Purpose

To assess the trabecular bone microstructure in the proximal femur of HIV-infected men compared to healthy controls using high-resolution MRI in combination with advanced post processing methods.

Introduction

Only recently, improvements in MRI hardware and pulse sequences allowed imaging of the proximal femur with high resolution and thus enabled the assessment of trabecular bone microstructure (1). Further increases in spatial resolution have been achieved in-vivo in recent years leading to voxel sizes as small as 234×234×500μm (2,3). MRI is currently the only in-vivo imaging method that allows the visualization of the fine trabecular bone structure in the proximal femur with adequate spatial resolution. This allows the analysis of the trabecular bone structure and important information in respect to bone strength can be deducted from these images, which is not captured by bone mineral density alone. Therefore, it is a very promising tool to evaluate bone strength at this important fracture site.

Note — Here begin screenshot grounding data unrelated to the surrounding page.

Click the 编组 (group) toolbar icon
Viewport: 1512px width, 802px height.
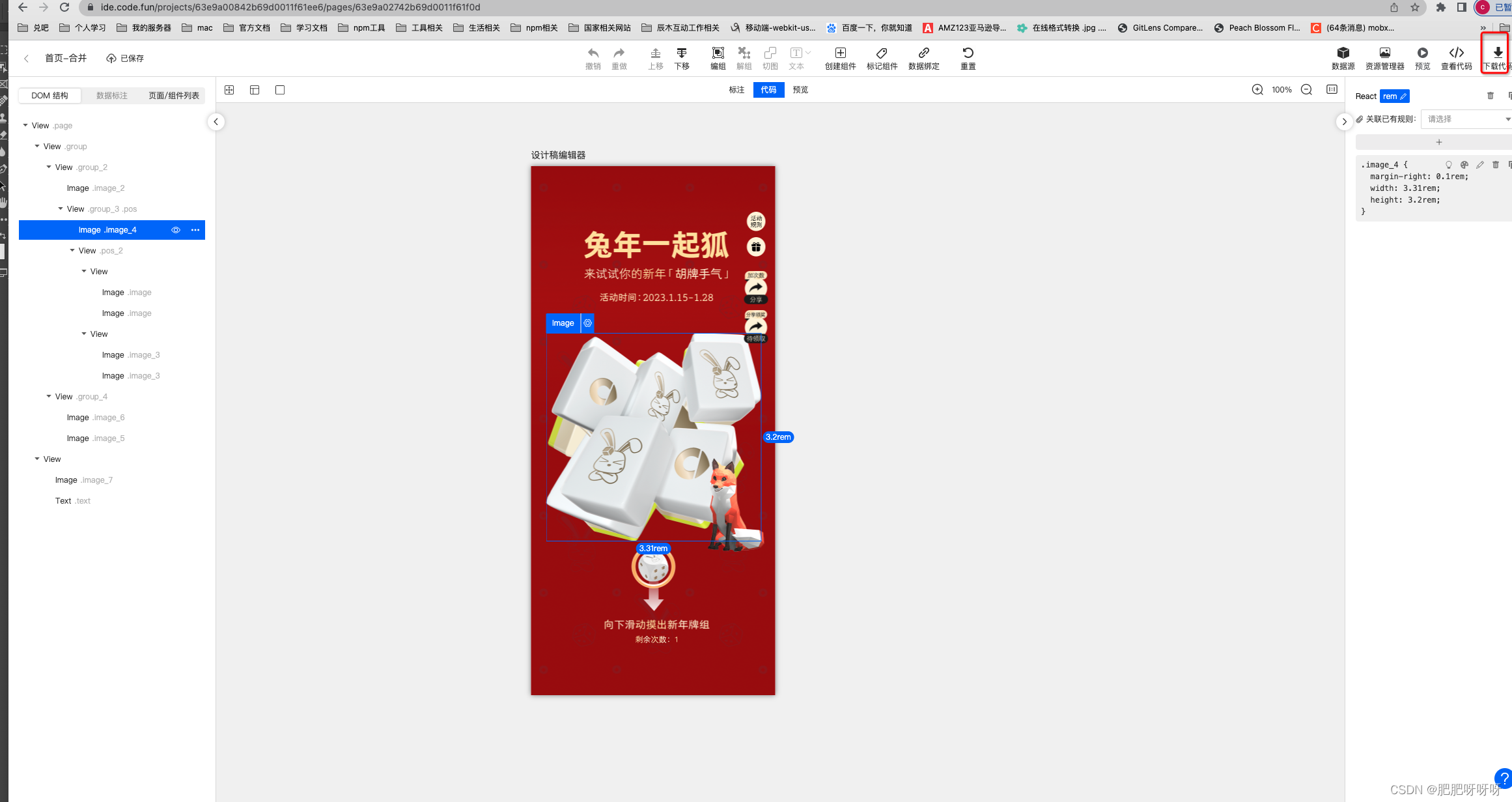(718, 57)
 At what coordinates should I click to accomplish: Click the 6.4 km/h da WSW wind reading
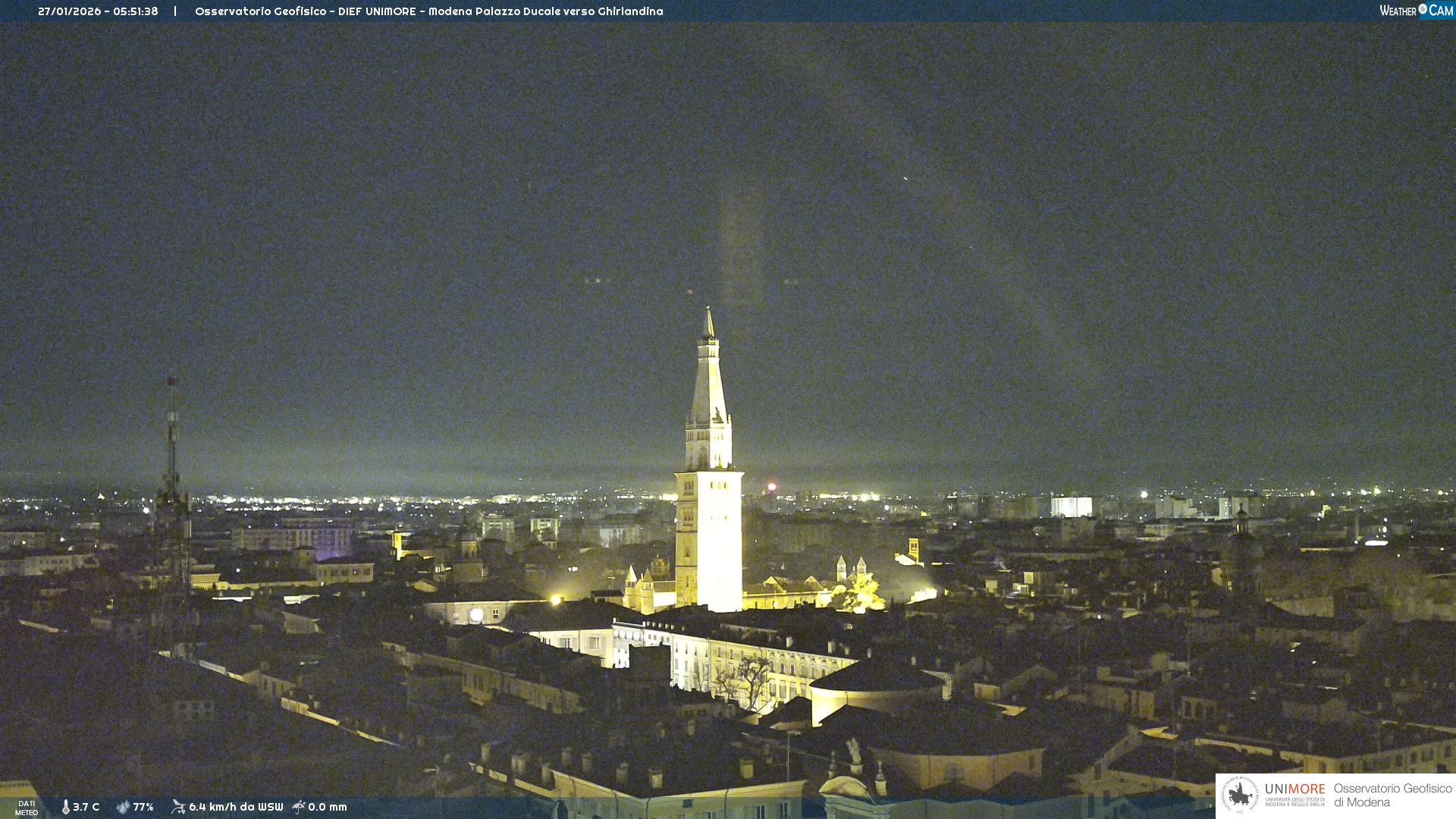pyautogui.click(x=236, y=807)
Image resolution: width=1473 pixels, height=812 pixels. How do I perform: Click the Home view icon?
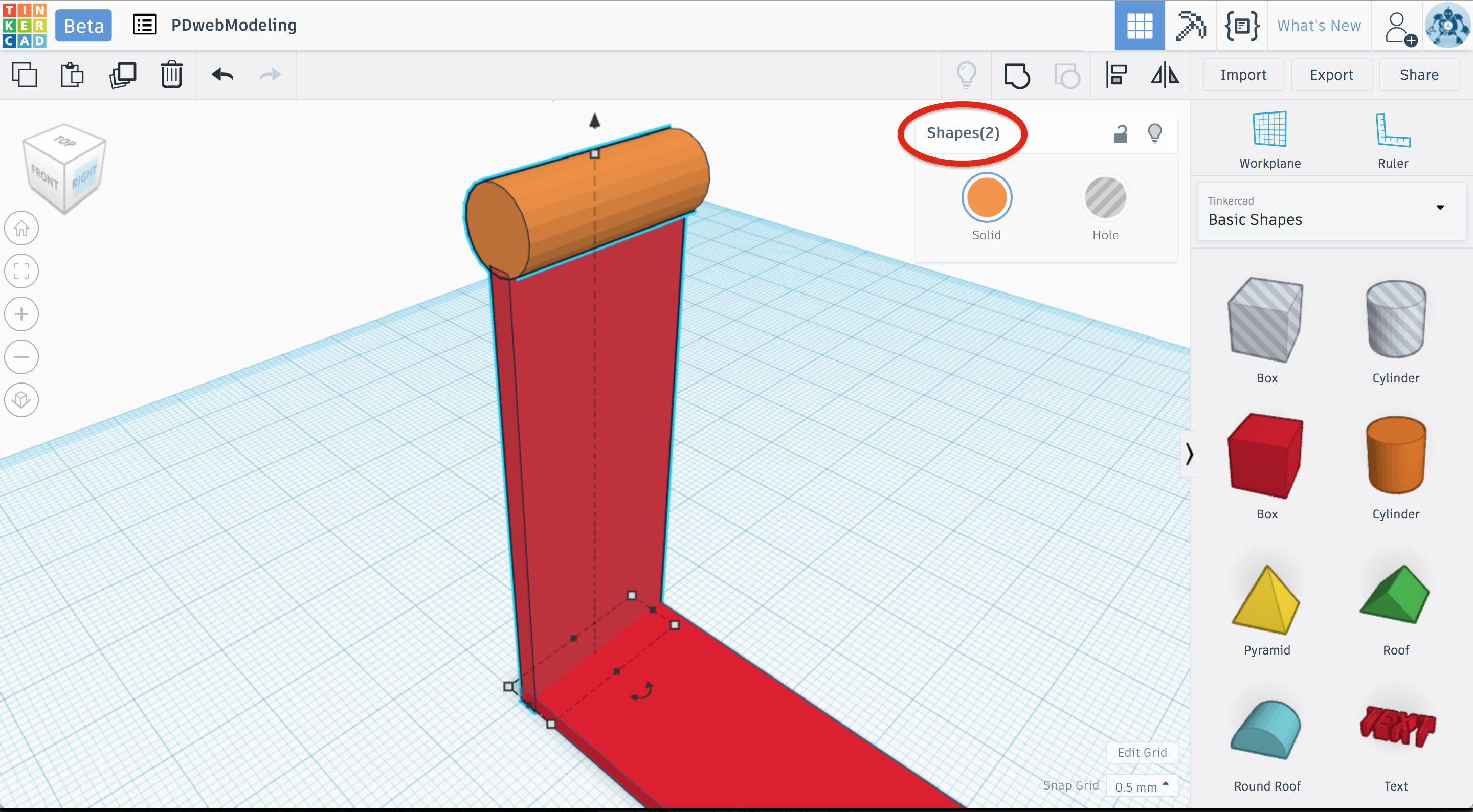pyautogui.click(x=21, y=228)
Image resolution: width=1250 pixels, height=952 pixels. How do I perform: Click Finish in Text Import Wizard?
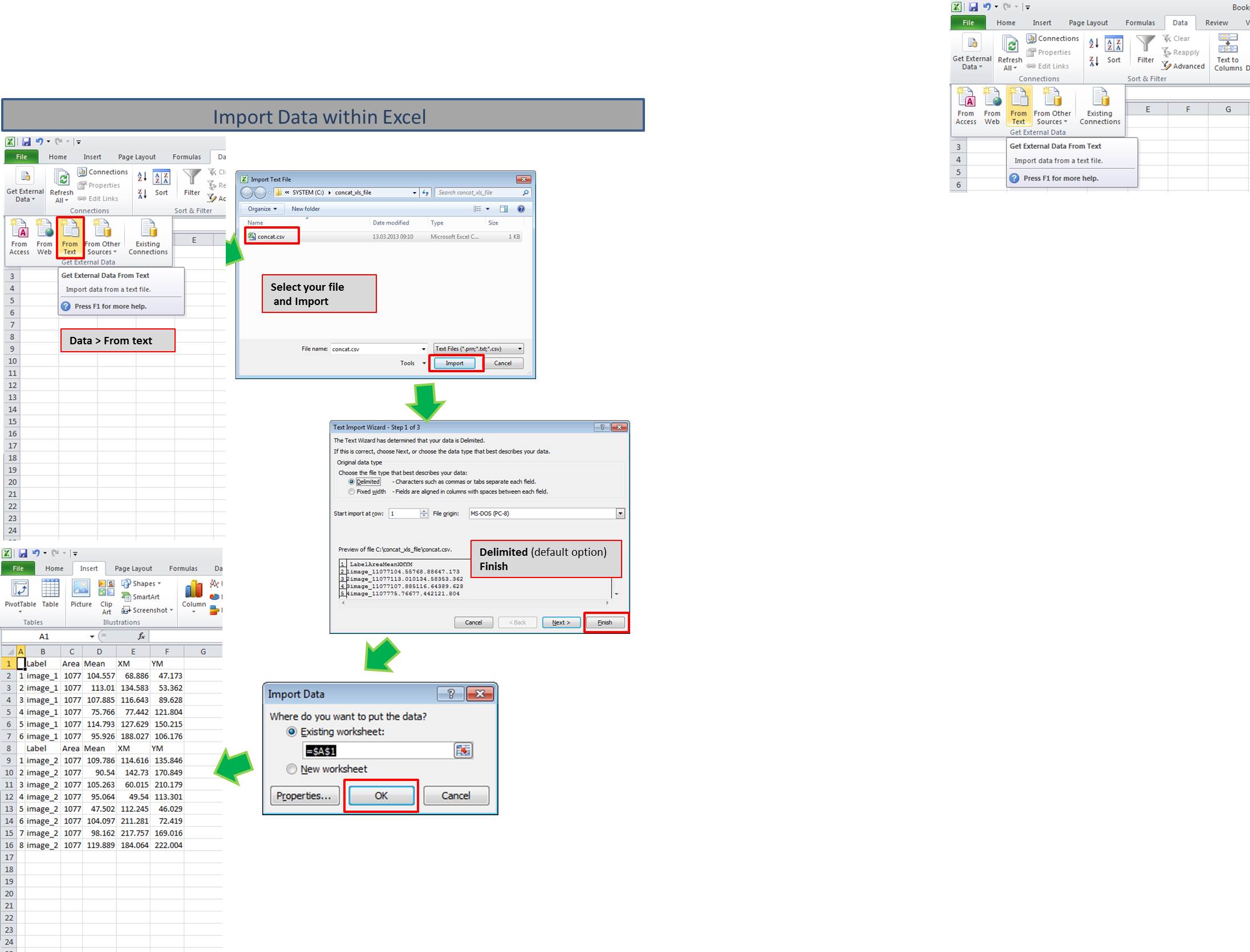click(604, 623)
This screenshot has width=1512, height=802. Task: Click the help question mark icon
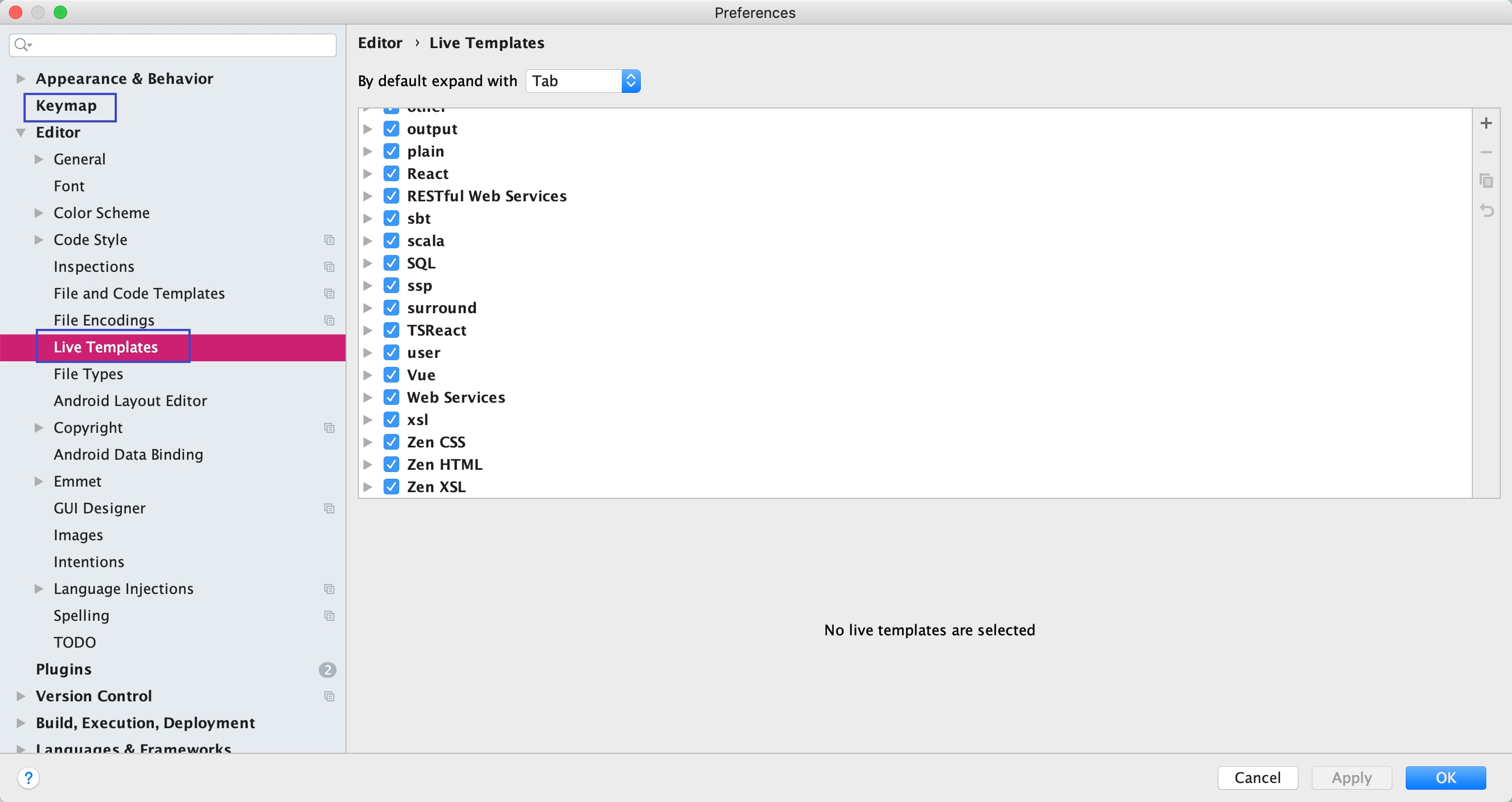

It has been established that Human Immunodeficiency Virus (HIV) infection and antiretroviral therapy (ART) are independent risk factors for osteoporosis and fragility fractures. However, bone mineral density (BMD) does not explain the higher prevalence of fractures in HIV-infected individuals. Trabecular bone microarchitecture might be an important factor for predicting bone strength and stratifying fracture risk in this population. As HIV-infected individuals live longer due to more effective treatment, the rate of fragility fractures will significantly increase in the near future. Thus, a tool to assess trabecular bone microstructure in the proximal femur early in the disease would be useful to determine fracture risk and enhance the management of patients. Thus, the scope of this work was to apply our developed imaging and postprocessing tools to analyze the bone structure of HIV-infected individuals and compare the results to healthy controls.

Methods

The study complied with HIPAA guidelines and written informed consent was obtained from all subjects. Eight HIV infected men and 11 age- and gender-matched healthy controls were recruited. High-resolution MRI of the proximal femur was performed on a 3 Tesla system (GE discovery MR750, GE Healthcare, Waukesha, WI) using an eight-channel phased array cardiac coil and a fully balanced 3D steady state free precession (bSSFP) sequence. Imaging parameters included TE=4.2 ms, readout bandwidth rBW=±62.5 kHz, TR=10 ms and a flip angle α=60° acquired in about 15 minutes scan time depending on coverage. Automatic coil correction was applied using nonparametric nonuniform intensity normalization (N3) (4). For analysis, we used advanced image registration techniques, allowing for the comparison of trabecular bone microstructural parameters at corresponding anatomic locations: (a) femoral head, (b) femoral neck, and (c) trochanteric region (5) between HIV infected men and healthy controls. Four MR-based trabecular microstructural parameters were analyzed at each region: fuzzy bone volume fraction (f-BVF), trabecular bone number (Tb.N), thickness (Tb.Th), and spacing (Tb.Sp) (6). Comparisons were done with two-tailed unpaired Student’s t-tests. Differences were considered significant at p<0.05.

Results

Figures 1a and 1b show coronal cross-sections of representative high resolution MR images of the proximal femur of a healthy control and an HIV infected patient, respectively, while Figures 1c and 1d show the anatomic regions analyzed in this study (femoral head, neck and trochanter). All microstructural bone parameters derived from MRI in the proximal femur showed significant decrement in the femoral head of HIV infected patients compared to healthy controls (Table 1). In the femoral neck only Tb.Th did not show significant difference. In the femoral trochanter, only Tb.Sp. showed significant differences. All significant differences indicated lower trabecular bone quality in HIV-infected men.

Conclusion

Using MR imaging along with advanced postprocessing methods as a new tool to analyze bone structure in the proximal femur, we found significant decrement in trabecular bone microstructure of the proximal femur in HIV-infected men compared to healthy controls. This could be important to identify individuals with increased fracture risk early in the disease and make patient specific treatment recommendations. We conclude that MRI can be an important imaging tool for the assessment of bone structure in HIV-infected subjects.